I definitely feel less sure about having standard out as a side-effect now. Given that this whole program is prompting recollections to assembler, we might pick an assembler-like solution — designating a range of lines as 'standard out' and write stuff there. Awkward yes, but instructive.

Fizzbuzz

next: 5
counter: 1
condition:
write_if(#counter % 3 == 0 && #counter % 5 == 0, next, print_fizzbuzz)
write_if(#counter % 3 == 0, next, print_fizz)
write_if(#counter % 5 == 0, next, print_buzz)
print(#counter)
write(counter, #counter + 1)
write(next, condition)
print_fizzbuzz:
print("FizzBuzz")
write(next, condition)
print_fizz:
print("Fizz")
write(next, condition)
print_buzz:
print("Buzz")
write(next, condition)

I wanted to play around with conditionals and so fizzbuzz was the natural choice. I made a few interesting decisions here that I'll probably row back on.

The obvious change here is the addition of labels. When I was learning assembler I sort of figured labels defeated my purposes, as they weren't ~*~ genuine machine code ~*~ and got me further away from the computer I was trying to learn about.

So it was interesting to observe myself reinventing them! To illustrate, let's consider this program without labels:

4
1
write_if(#2 % 3 == 0 && #2 % 5 == 0, 1, 11)
write_if(#2 % 3 == 0, 1, 14)
write_if(#2 % 5 == 0, 1, 17)
print(#2)
write(2, #2 + 1)
write(1, 4)
print("FizzBuzz")
write(next, 4)
print("Fizz")
write(next, 4)
print("Buzz")
write(next, 4)

Rather unpleasant to read — but it gets worse. If I want to add some code anywhere other than the end — say to add some logic to the first chunk, I need to change all of the line references that refer to lines after wherever I added a line! Truly impractical for any programmer.
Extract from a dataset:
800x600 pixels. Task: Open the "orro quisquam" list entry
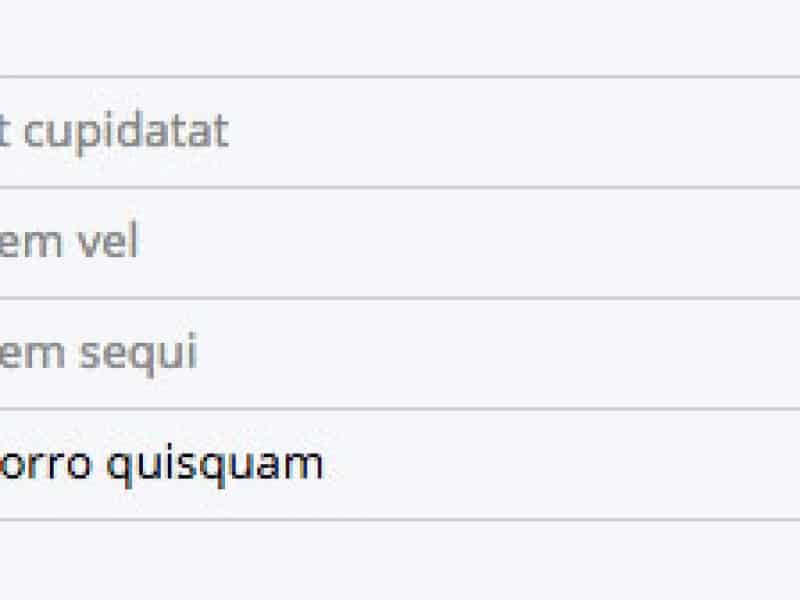[400, 465]
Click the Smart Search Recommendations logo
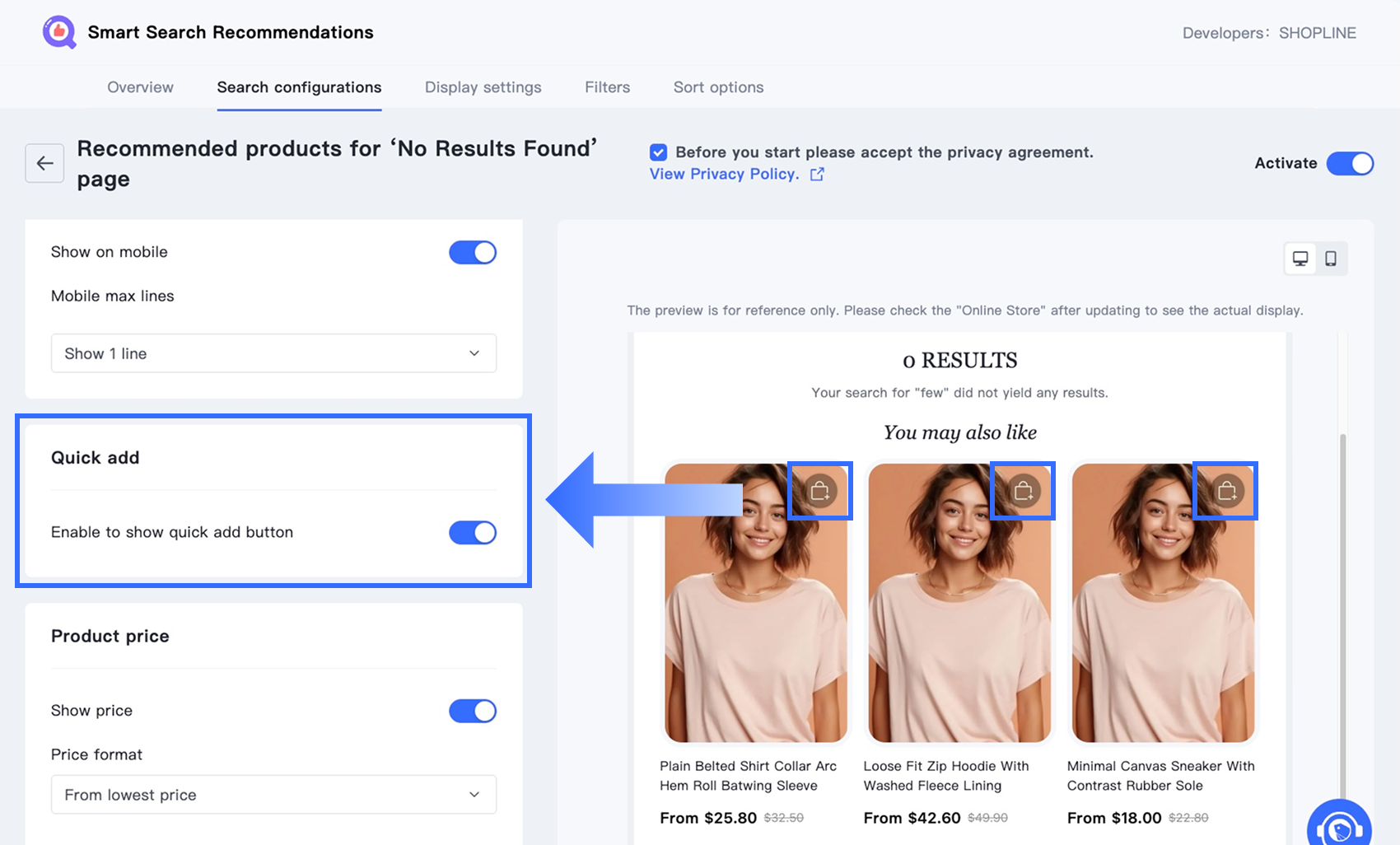This screenshot has height=845, width=1400. [59, 32]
Hence, she discovers, one of the reasons assemblers are around — so that you can have labels that the assembler then translates to the right numbers.

I am already learning something from my made-up language, which feels very fun.

You may be able to spot a few control flow concepts you're familiar with reduced to their most basic form. To spot them, it might be instructive to consider the historical lineage of the if statement:

  1. Writing directly to the instruction pointer (line 1) allows us to change which instruction is going to execute next, meaning we can jump to a different line in the program.
  2. This was codified into the JMP (jump) instruction in assembly, also known as goto in higher level languages (yes, goto of goto considered harmful fame!)
  3. Along with this came the conditional jump, e.g. JE which would Jump if something was Equal to something else, and otherwise just let the program continue.
  4. And from there it's a short leap to the if statement, as you may be able to see above.

You can also spot subroutines, and you might even get an idea of why return might be named that way!

However, we do have a big problem here. Labels cannot actually meet my constraints and still be useful! Let's consider this variation on our hello world program:

next: 3
loop:
write(#next, print)
insert_after(#next, #loop + 1, #loop + 2)
print:
print("Hello, world!")
write(#next, loop)

In this program we start by running a loop, which jumps to a print subroutine, which then loops by duplicating the body of the loop after the current instruction.

The problem: how do we implement the labels?

We could extract all the labels at the start of the program and then say that #print is a constant that means 7, but then when we add those lines to the end of the loop we're going to mess it up by meaning line 7 isn't actually line 7 anymore. It also entails either state (the table is kept somewhere) or difficulty-to-visualize (the interpreter does a global-find and replace which removes the utility of the label names).

Or we could consider the labels to be dynamic, and they are looked up in the code whenever referenced. Actually now I think of it that doesn't seem like an obviously bad idea, except for the performance implications, we'll see how that works out...

I'm starting to get the idea that macros will be a big part of my explorations with this language. Since this language is defined largely by self-modification, they seem like a natural technique. You can sort of see how ifs might be implemented. I've not played around with macros much so that will be fun!

Next I think I'm going to build a basic interpreter.